Espero que a APTRAD continue a desenvolver o seu trabalho altamente meritório em harmonia, diálogo, consonância e articulação com os outros agentes que atuam num terreno tão transdisciplinar e heterógeno como a prestação de serviços linguísticos e comunicação multilingue.
De facto, as várias iniciativas desenvolvidas pela APTRAD, nomeadamente o seu programa de mentoring, bem como as suas conferências, workshops e propostas formativas como, por exemplo, a iniciativa “Sou Tradutor e Agora?”, são extremamente úteis e valiosas para os nossos alunos, permitindo essa sensibilização e maior proximidade e contacto com os profissionais do setor, sobretudo quando confrontados com a complexa abrangência dos mercados das línguas e a excecional amplitude dos serviços solicitados aos seus profissionais.
Relativamente às múltiplas facetas da profissão, gostaria de relembrar ainda que o CNT comporta na sua essência 3 vetores nucleares no domínio da tradução e interpretação, nomeadamente a formação, as empresas e os profissionais, havendo, por isso, múltiplas variáveis envolvidas, sendo a APTRAD um dos seus interlocutores estratégicos, à semelhança de outros, num espírito de promoção de abertura, diálogo e transparência.

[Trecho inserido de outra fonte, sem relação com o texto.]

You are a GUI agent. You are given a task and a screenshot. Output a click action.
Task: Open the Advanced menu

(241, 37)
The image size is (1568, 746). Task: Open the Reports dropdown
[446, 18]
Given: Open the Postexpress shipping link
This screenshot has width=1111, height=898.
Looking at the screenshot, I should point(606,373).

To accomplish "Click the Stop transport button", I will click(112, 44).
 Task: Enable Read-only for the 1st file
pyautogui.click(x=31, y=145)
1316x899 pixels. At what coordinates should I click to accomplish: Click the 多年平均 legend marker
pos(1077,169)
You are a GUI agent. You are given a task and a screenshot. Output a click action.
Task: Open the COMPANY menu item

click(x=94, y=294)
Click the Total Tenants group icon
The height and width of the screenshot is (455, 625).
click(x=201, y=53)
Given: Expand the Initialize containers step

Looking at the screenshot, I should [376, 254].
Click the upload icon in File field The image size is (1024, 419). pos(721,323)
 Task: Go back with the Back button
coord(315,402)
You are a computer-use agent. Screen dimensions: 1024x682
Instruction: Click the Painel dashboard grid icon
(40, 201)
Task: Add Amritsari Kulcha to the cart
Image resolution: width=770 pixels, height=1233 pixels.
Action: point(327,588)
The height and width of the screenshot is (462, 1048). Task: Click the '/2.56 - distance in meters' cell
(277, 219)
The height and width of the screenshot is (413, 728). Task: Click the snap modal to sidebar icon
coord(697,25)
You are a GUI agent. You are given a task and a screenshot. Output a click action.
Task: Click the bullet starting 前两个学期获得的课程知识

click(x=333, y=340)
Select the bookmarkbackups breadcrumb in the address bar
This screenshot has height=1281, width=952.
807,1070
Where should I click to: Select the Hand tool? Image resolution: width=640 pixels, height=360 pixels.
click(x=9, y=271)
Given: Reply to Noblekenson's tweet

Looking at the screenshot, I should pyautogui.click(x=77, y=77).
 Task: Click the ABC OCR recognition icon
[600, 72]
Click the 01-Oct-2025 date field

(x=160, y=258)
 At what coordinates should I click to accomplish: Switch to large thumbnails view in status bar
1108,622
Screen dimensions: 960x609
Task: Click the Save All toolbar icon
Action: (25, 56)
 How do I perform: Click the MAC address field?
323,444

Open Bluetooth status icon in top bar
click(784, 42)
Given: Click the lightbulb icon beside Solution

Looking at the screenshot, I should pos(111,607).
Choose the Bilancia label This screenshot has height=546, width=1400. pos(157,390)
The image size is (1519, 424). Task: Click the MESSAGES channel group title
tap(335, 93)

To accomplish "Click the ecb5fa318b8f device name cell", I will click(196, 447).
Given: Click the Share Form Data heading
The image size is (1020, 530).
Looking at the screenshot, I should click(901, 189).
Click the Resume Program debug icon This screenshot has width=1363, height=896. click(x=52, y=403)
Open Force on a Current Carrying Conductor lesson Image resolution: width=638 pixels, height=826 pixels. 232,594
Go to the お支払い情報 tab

É igualmente essencial desenvolver os níveis de consolidação da profissão com vista a atingir um grau de independência e afirmação profissionais, aspirando à regulação do mercado, controlo do acesso à profissão e promoção do seu reconhecimento político e institucional, independência económico-financeira, combatendo eventuais tendências para a sua fragmentação e dispersão, evitando a intromissão de práticas concorrenciais amadoras e semiprofissionais e combatendo influências nocivas que afetam a definição do seu campo profissional e contribuem para a sua permeabilidade e fragilidade estruturais.
É, por isso, necessário que as associações profissionais nacionais consigam contrariar e inverter as tendências mais pessimistas, estabelecendo os ditames da profissão, criando rotinas e procedimentos normativos para a sustentabilidade da tradução como uma profissão legítima, sólida e institucionalmente enquadrada. E, de igual forma, que seja possível a real afirmação da profissão nos vários fora, como uma atividade autónoma e forte, dotada de mecanismos reguladores do acesso à profissão e apoiada por instâncias fiscalizadoras, capazes de influenciar os órgãos decisores e credibilizar a prática profissional.
Enquanto representante da Universidade do Minho espero, claro, continuar a reforçar esta relação com resultados bastante visíveis e positivos entre ensino e profissão (como, por exemplo, o reconhecimento concedido através do Prémio APTRAD de Melhor Estudante Finalista de Mestrado em Tradução que muito nos honra e prestigia) e, ao mesmo tempo, estreitar os laços institucionais que nos unem e que se encontram plasmados no Protocolo de Colaboração assinado em 2016, beneficiando das oportunidades que são concedidas aos nossos alunos.
Por último, e quanto ao que às instituições formadoras diz respeito, penso que será possível tratarmos deste nosso “bem comum”, trazendo para a mesma mesa diferentes interlocutores, formando profissionais mais competentes e qualificados, influenciando os decisores políticos, sensibilizando a opinião pública e contribuindo para a visibilidade, credibilidade, afirmação e prestígio da profissão.
Biografia:
Fernando Ferreira Alves é professor auxiliar do Departamento de Estudos Ingleses e Norte-Americanos (DEINA) da UMinho. Doutorou-se em Ciências da Linguagem (ramo Sociolinguística) com a tese “As faces de Jano: Contributos para uma cartografia identitária e socioprofissional dos tradutores da região norte de Portugal” e tem trabalhado as questões da profissionalização e comunicação multilingue no contexto das indústrias das línguas. Para além de aliar a profissão de tradutor à de investigador e docente, foi ainda vogal da Direção do BabeliUM – Centro de Línguas da Universidade do Minho, Diretor do curso de Línguas Aplicadas (LA), sendo ainda presidente do Conselho Nacional de Tradução (CNT).